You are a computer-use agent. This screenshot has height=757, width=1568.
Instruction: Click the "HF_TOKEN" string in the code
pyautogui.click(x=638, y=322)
☆ ☆ ☆ ☆
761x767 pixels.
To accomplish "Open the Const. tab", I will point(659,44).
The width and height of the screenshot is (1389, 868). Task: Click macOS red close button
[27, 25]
☆ ☆ ☆ ☆
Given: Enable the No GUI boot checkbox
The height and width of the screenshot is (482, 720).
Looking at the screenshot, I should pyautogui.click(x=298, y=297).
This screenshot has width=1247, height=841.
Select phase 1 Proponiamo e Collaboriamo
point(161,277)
☆ ☆ ☆ ☆
* _Your objective_: Please copy out each line of the listing above that contains the string "This".

* _Output_:
You are a computer-use agent. This screenshot has height=757, width=1568.
This screenshot has width=1247, height=841.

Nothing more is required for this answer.